Items from a data source:

>>

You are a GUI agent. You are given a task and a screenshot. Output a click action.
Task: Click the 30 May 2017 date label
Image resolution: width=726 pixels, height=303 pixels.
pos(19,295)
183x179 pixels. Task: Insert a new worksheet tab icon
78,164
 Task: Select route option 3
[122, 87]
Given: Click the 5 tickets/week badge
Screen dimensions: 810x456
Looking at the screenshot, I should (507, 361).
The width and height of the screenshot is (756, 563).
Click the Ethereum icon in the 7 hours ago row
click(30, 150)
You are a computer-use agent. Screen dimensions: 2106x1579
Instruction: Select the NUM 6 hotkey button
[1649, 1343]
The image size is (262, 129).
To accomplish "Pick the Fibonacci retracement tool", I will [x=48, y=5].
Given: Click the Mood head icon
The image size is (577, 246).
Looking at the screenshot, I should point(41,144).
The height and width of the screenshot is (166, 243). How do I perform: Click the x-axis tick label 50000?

<<

Problem statement:
Nothing but the lines from the top of the entries above through the line with "Given: Click the Mood head icon" should be set down, each exactly as written.

Answer to this exercise:
You are a GUI agent. You are given a task and a screenshot. Output a click action.
Task: Click the 30 May 2017 date label
Image resolution: width=726 pixels, height=303 pixels.
pos(19,295)
183x179 pixels. Task: Insert a new worksheet tab icon
78,164
 Task: Select route option 3
[122, 87]
Given: Click the 5 tickets/week badge
Screen dimensions: 810x456
Looking at the screenshot, I should (507, 361).
The width and height of the screenshot is (756, 563).
Click the Ethereum icon in the 7 hours ago row
click(30, 150)
You are a computer-use agent. Screen dimensions: 2106x1579
Instruction: Select the NUM 6 hotkey button
[1649, 1343]
The image size is (262, 129).
To accomplish "Pick the Fibonacci retracement tool", I will [x=48, y=5].
Given: Click the Mood head icon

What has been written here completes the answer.